Lawyering for Change: new research on the value of strategic advocacy by community legal centres and how to do it
Access to justice is not as simple as the provision of free legal services according to a new report. Strategic advocacy is often the missing ingredient to ensure that justice is done.
The new report, titled Lawyering for Change, considers the value of strategic advocacy and public interest litigation by community legal centres (CLCs), and proposes a best practice framework for strategic lawyering.
The report, by 2014/15 Victoria Law Foundation CLC Fellow and Consumer Action Law Centre Senior Solicitor, Ms Agata Wierzbowski, undertook interviews with 100 community lawyers, international human rights organisations, peak bodies, academics, researchers and public interest law organisations.
She found that strategic advocacy is a resource-effective way in which centres can both assist their clients and community, and support a fairer and more just legal system.
“By processing people through an unfair legal system we risk simply perpetuating injustice through our work” said Ms Wierzbowski. ”With over 150 thousand clients turned away from community legal centres in 2014, it is clear that we cannot meet the high demand for our services going case-by-case.”

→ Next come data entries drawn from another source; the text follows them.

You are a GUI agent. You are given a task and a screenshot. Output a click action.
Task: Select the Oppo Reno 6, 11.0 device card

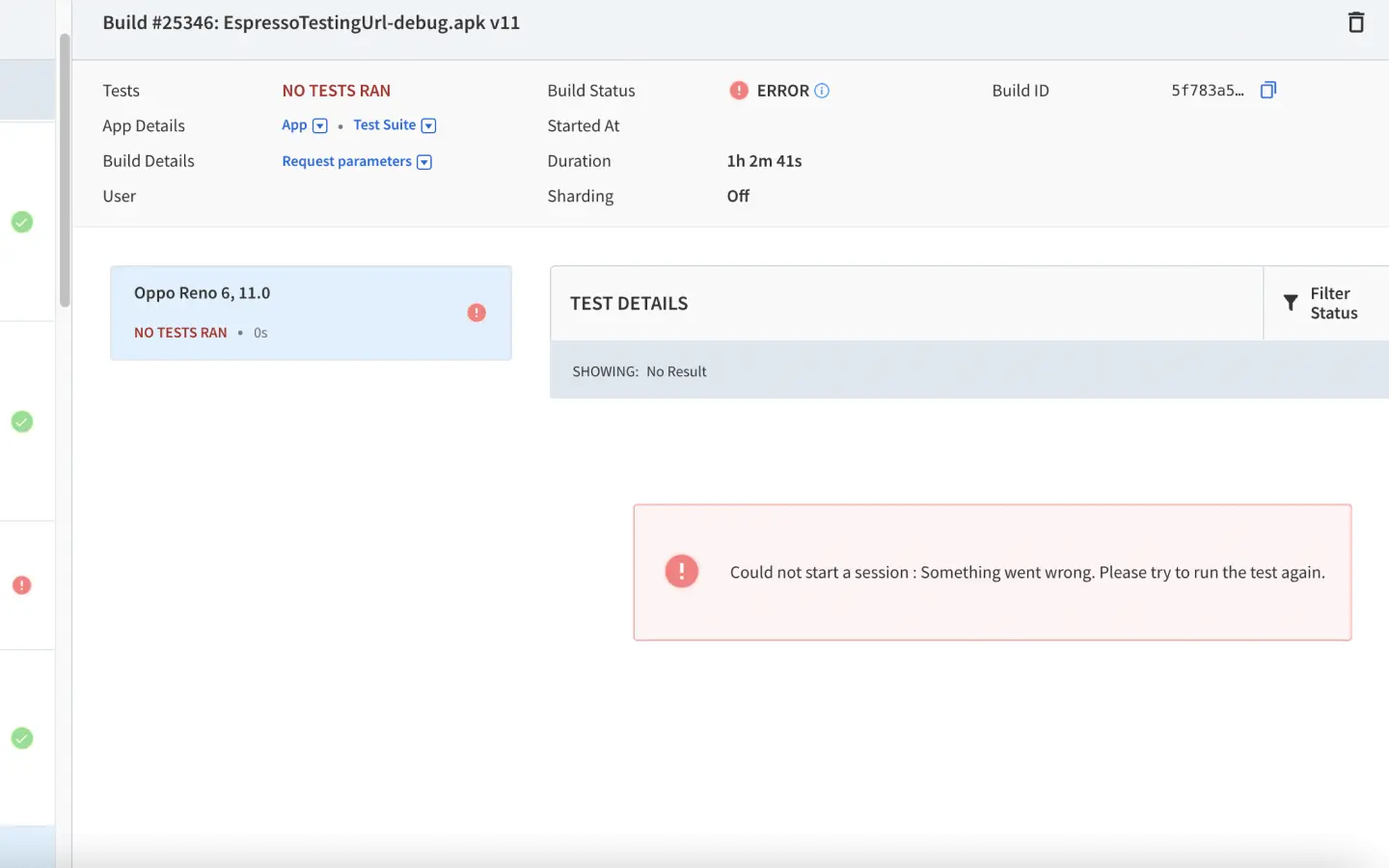pos(289,312)
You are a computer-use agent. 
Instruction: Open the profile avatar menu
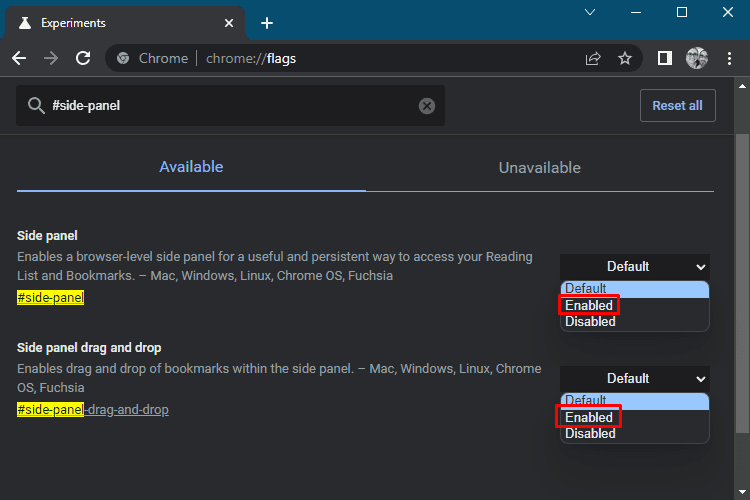click(697, 58)
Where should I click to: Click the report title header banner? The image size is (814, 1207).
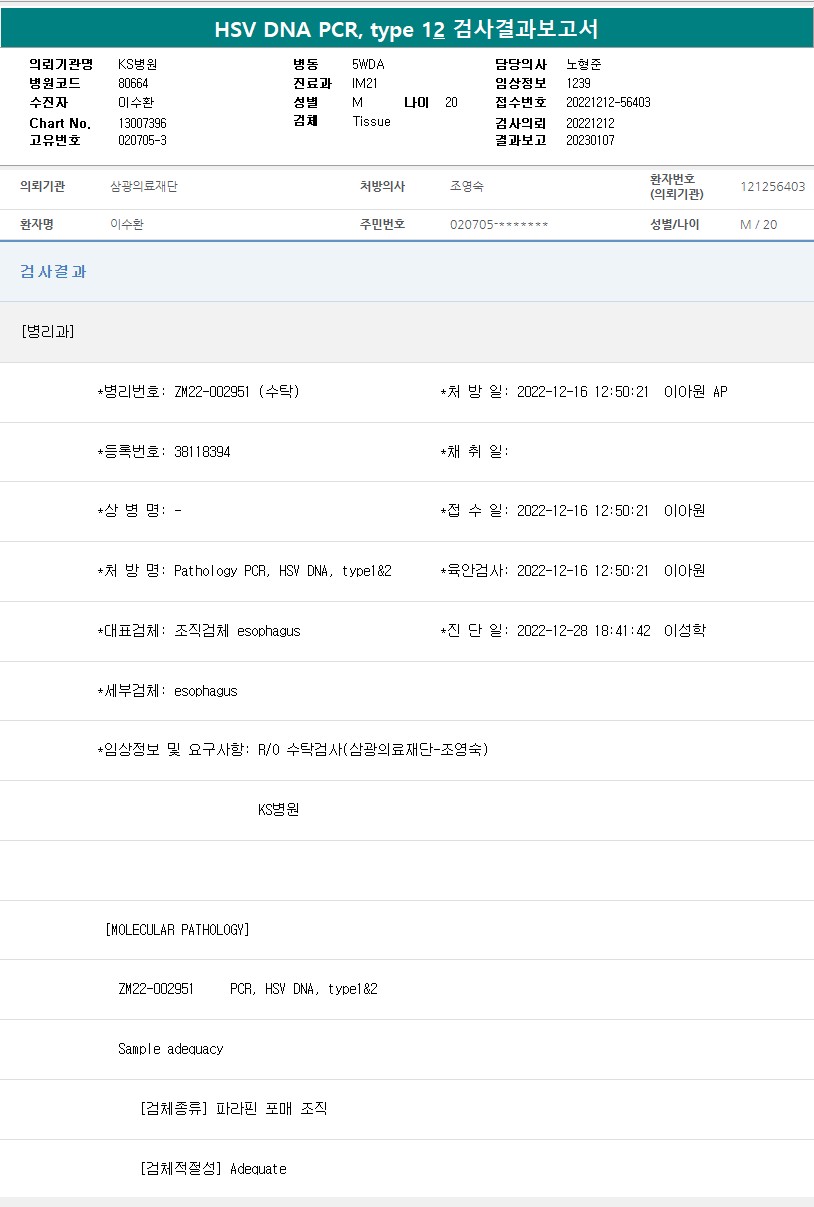[x=407, y=29]
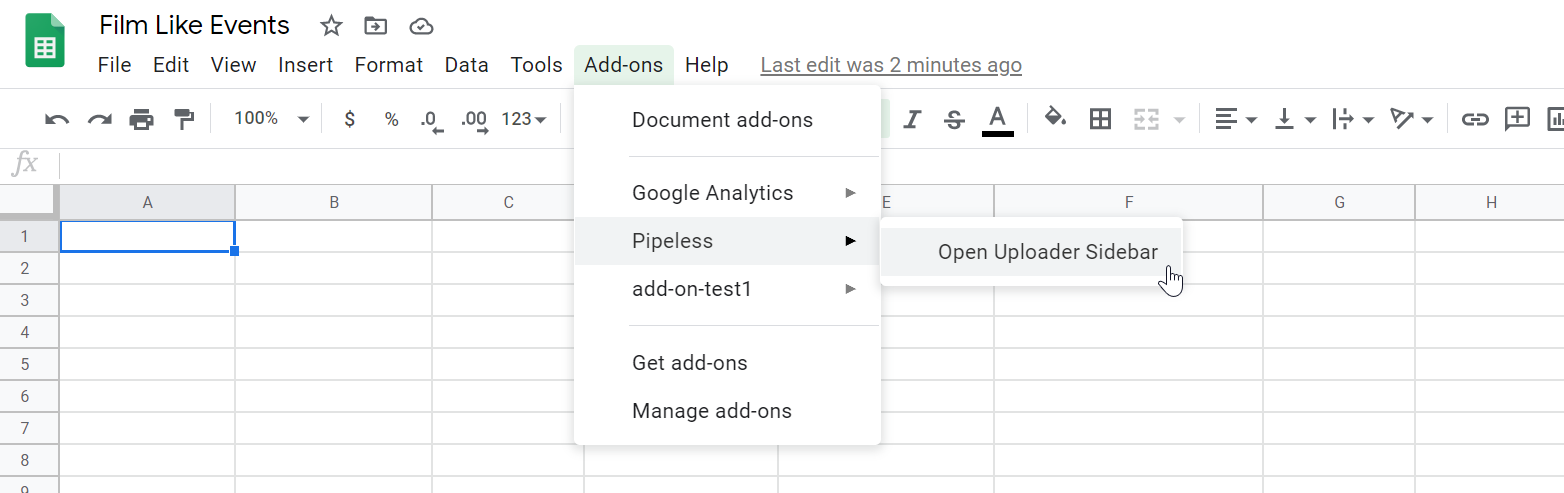The image size is (1564, 493).
Task: Select the paint format tool
Action: [x=184, y=120]
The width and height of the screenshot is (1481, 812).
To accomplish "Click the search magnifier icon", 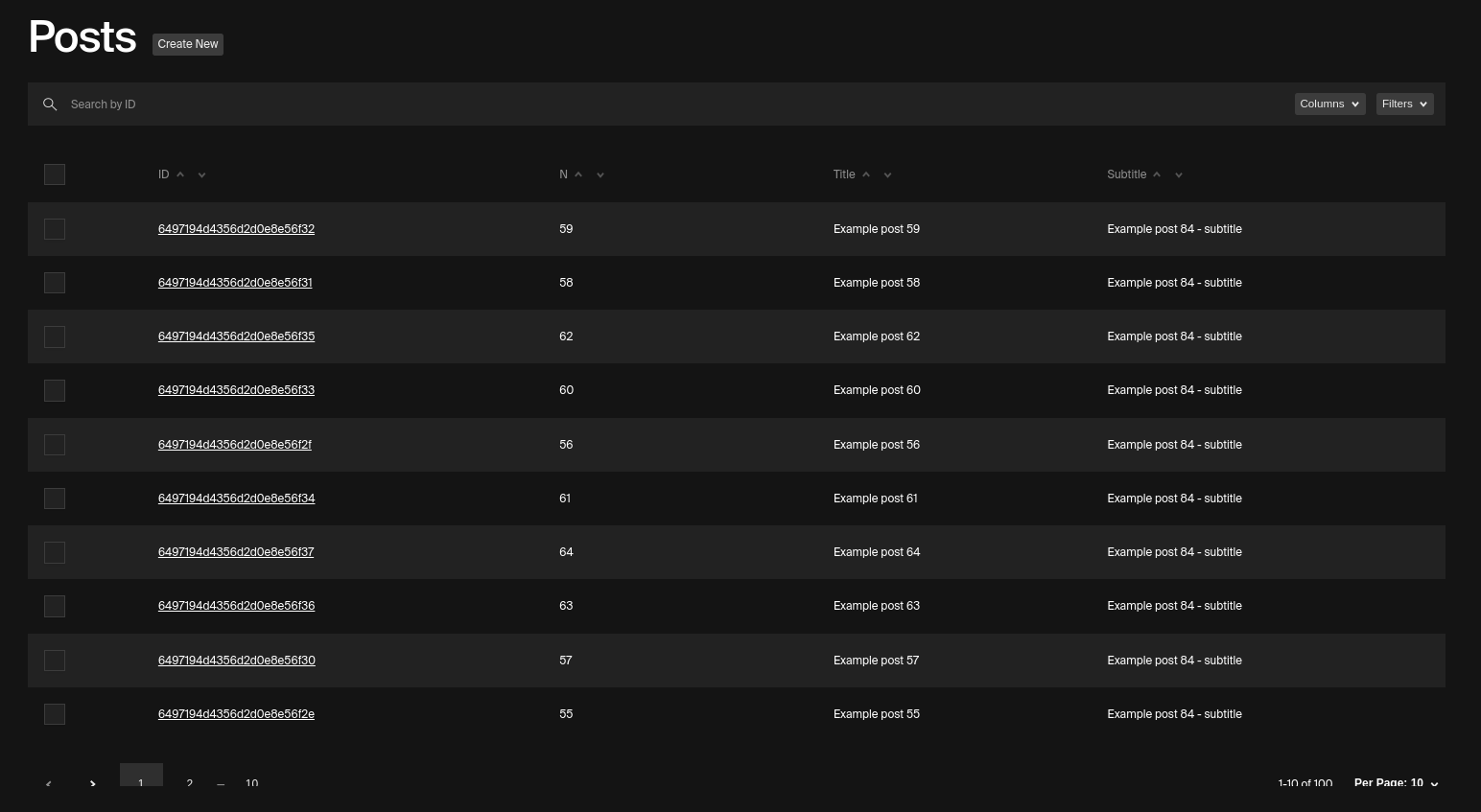I will click(x=50, y=104).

“Strategic advocacy can help bridge these gaps. The Lawyering for Change report proposes seven best practice principles of strategic advocacy. This may assist legal practices to achieve more effective justice for those most in need,” said Ms Wierzbowski.
Consumer Action Law Centre CEO Gerard Brody said that the new report offers practical guidance for community legal services.
“The report identifies that effectively fighting systemic injustice requires a broad range of skills and capabilities,” said Mr Brody, “Partnerships, communication, media and evaluation bolster our legal work and mean we’re helping many more people than those that knock on our doors”
Victoria Law Foundation Executive Director Joh Kirby said Ms Wierzbowski’s report epitomises the depth of knowledge that exists within Victoria’s community legal sector.
“The research that Agata has undertaken contributes to a growing pool of research, funded through the Community Legal Centre Fellowship,” Ms Kirby said. “The quality, breadth and passion evident in it will ensure that it will have an impact on the work of the sector.”
Running from 2003 until 2015, the CLC Fellowship was established to coincide with 30 years of community legal centres in Victoria, and were awarded each year to one CLC lawyer to carry-out an in-depth study examining a legal issue facing the community.